I once sat in on a poetry workshop with the Nobel Laureate Derek Walcott. I am not a poet, but he had agreed to come to my graduate school after a reading and I wanted to hear what he had to say. I snuck in and took a seat at the table, hoping that I wouldn’t be noticed. When Walcott entered, he took his seat, looked over the assembled poets, looked back again at me, and asked “What’s Woody Harrelson doing here?” (This is a remark I’ve gotten many times, although never from someone with a Nobel.)
When the chuckling around the table subsided, he let his smile fade too, took up the stack of poems, gazed at them for a moment, and then set about lambasting the assembled poets. He insisted that writing is a relationship with power; that it is a relationship that cannot be conducted in any serious way from inside the dominant center. Writing, he said, must be conducted “from the provinces.” According to Walcott, every young poet in the room was writing as if he or she was (or wanted to be) in “New York City, looking out at the rest of us.” He meant New York City literally, I think, but also metaphorically, as a kind of mental space in which artistic insiders, by virtue of being on the inside, come to be allied with the centers of cultural power and the dominant narrative. According to Walcott, this was an inexcusable artistic mistake.

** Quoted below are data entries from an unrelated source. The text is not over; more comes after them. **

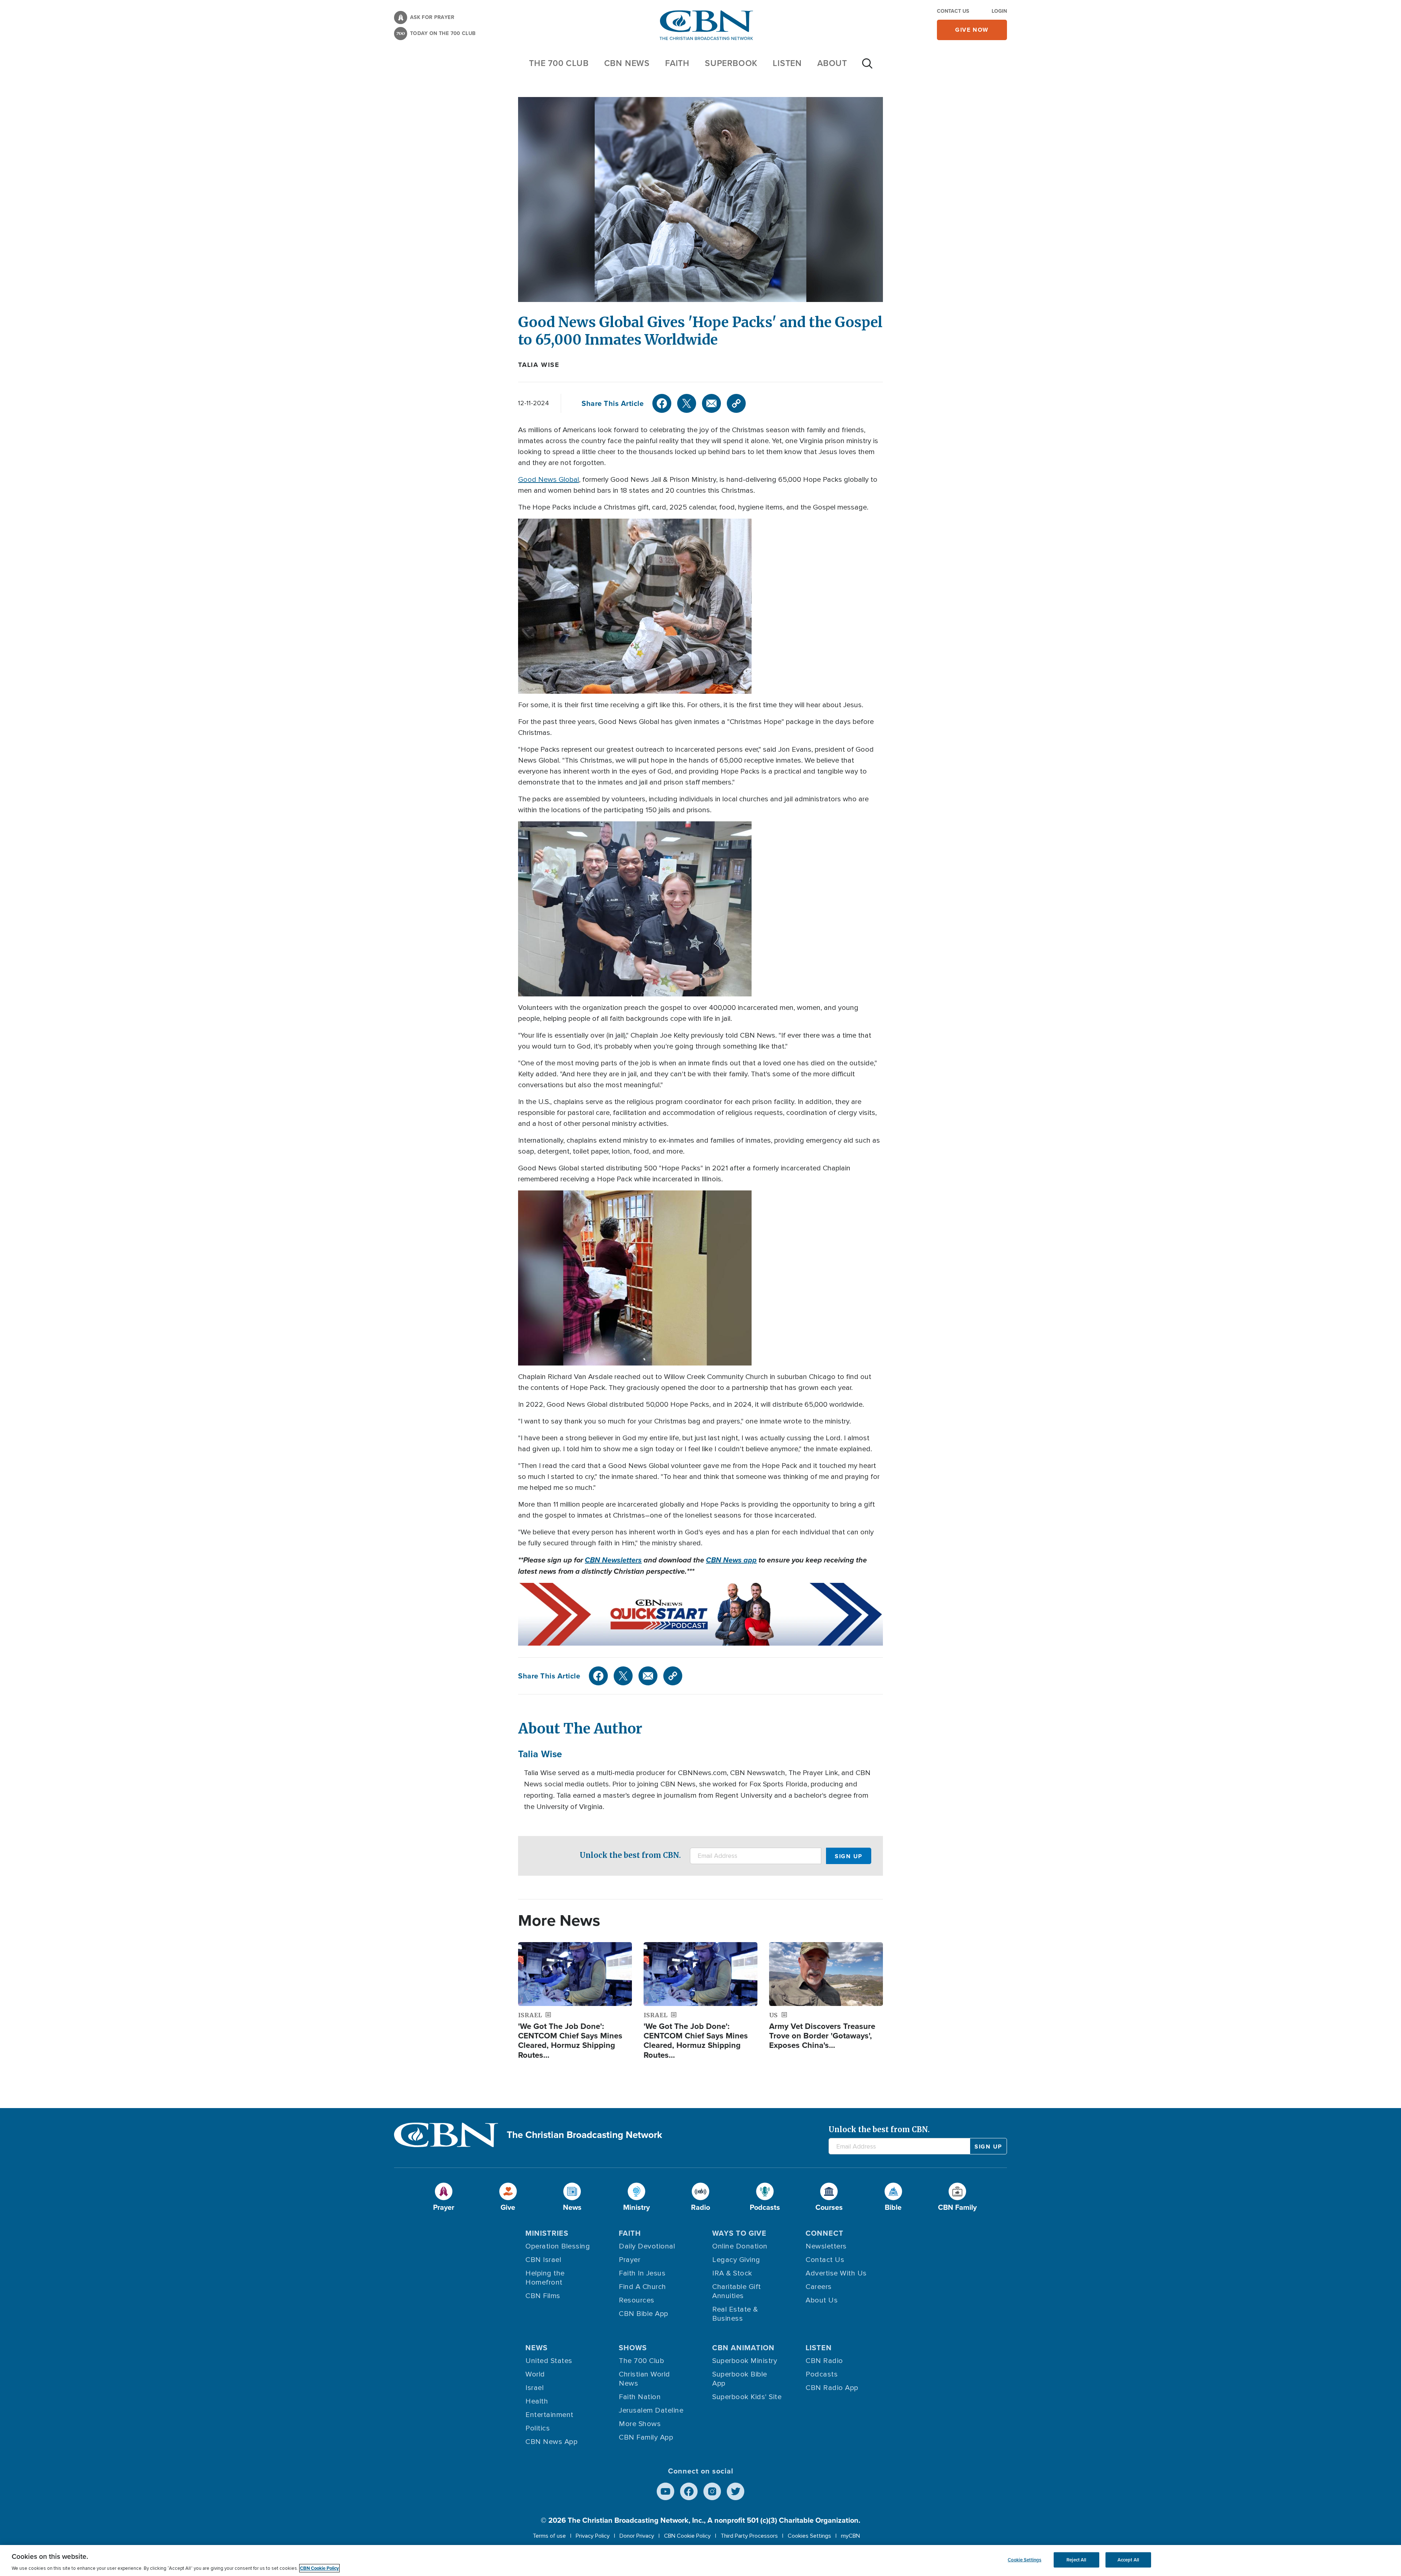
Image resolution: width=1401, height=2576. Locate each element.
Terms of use (549, 2536)
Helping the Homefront (545, 2278)
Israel (534, 2387)
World (535, 2374)
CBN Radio (824, 2360)
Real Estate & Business (735, 2314)
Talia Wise (539, 364)
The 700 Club (559, 63)
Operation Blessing (557, 2246)
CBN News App (551, 2441)
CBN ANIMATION (743, 2347)
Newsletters (826, 2246)
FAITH (677, 63)
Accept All (1128, 2559)
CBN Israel (543, 2259)
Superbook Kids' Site (746, 2397)
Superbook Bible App (739, 2379)
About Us (822, 2300)
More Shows (640, 2424)
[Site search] (867, 67)
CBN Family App (646, 2437)
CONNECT (825, 2233)
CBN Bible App (643, 2313)
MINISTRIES (546, 2233)
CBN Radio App (832, 2387)
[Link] (736, 403)
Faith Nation (640, 2397)
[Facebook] (661, 403)
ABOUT (832, 63)
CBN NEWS (627, 63)
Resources (637, 2300)
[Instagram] (712, 2491)
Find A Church (642, 2286)
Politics (537, 2428)
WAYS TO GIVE (739, 2233)
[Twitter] (686, 403)
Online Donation (740, 2246)
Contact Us (953, 11)
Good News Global (548, 479)
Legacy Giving (736, 2259)
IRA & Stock (732, 2273)
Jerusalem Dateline (651, 2410)
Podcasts (822, 2374)
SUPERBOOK (731, 63)
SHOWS (633, 2347)
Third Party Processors (749, 2536)
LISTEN (787, 63)
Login (999, 11)
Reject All (1076, 2559)
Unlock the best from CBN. (630, 1855)
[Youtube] (665, 2491)
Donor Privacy (637, 2536)
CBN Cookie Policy (687, 2536)
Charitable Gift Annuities (736, 2291)
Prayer (629, 2259)
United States (548, 2360)
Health (536, 2401)
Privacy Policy (593, 2536)
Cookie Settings (1024, 2559)
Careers (819, 2286)
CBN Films (542, 2296)
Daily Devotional (647, 2246)
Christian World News (644, 2379)
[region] (700, 2560)
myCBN (850, 2536)
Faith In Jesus (642, 2273)
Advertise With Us (836, 2273)
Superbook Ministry (744, 2360)
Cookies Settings (809, 2536)
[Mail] (711, 403)
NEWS (536, 2347)
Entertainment (549, 2414)
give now (972, 30)
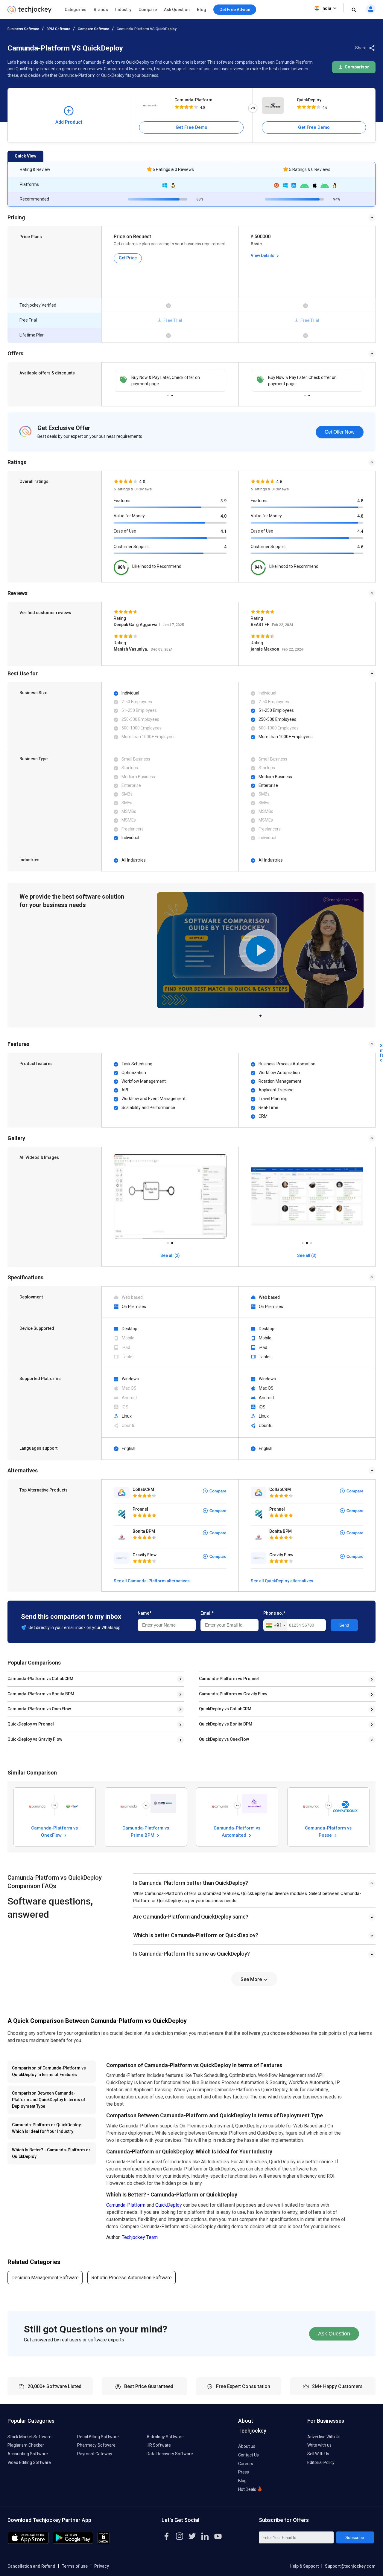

The relationship with the center of power is one that (whether or not we agree with Walcott on the particulars) bears directly on writing about the American West. Like many people from the region, I grew up with a host of “Western” narratives and beliefs. I was raised in the great outdoors, fishing and backpacking, and I imbibed a heavy dose of frontier mythology – cowboys and gunfighters, Indians, pioneers, mountain men, pulp novels and Western movies. This is classic provincial stuff – the kind of heritage that, at a college back East, or a cocktail party on the Upper East Side, is often treated with a solicitous condescension. As Marilynne Robinson has noted, when she tells Eastern folks that she is from Idaho, one common response is “Then how can you write a book?” And yet it is also this province which has given the nation what is perhaps our deepest cultural myth: the self-reliant pioneer, the immigrant moving west to find land and freedom, the illimitable expansion of possibility, our Edenic vision of our nation.
In Walcott’s terms, then, the West is caught in a kind of paradox: it has the status of a province, and yet its myth has been enshrined as the national dream. Being a Western writer ties you unavoidably to this paradox. You are a provincial, a writer who will always, like it or not, operate from outside the center of power; but it is exactly towards this province’s myth of the radical individual that the American center has always wanted to feel it is moving.
An it is indeed a myth. We should all know by now. Beautiful and destructive, hopeful and violently acquisitive, forced relentlessly onto us by a culture that adores power and spectacle and self-help mantras, and yet with little regard for truth, either historical or human. Post-colonial writers like Walcott have always been viscerally aware of the effects of this, because they come from places that have born the brunt of its damage. I wonder if it’s time for more Western writers to engage with this awareness.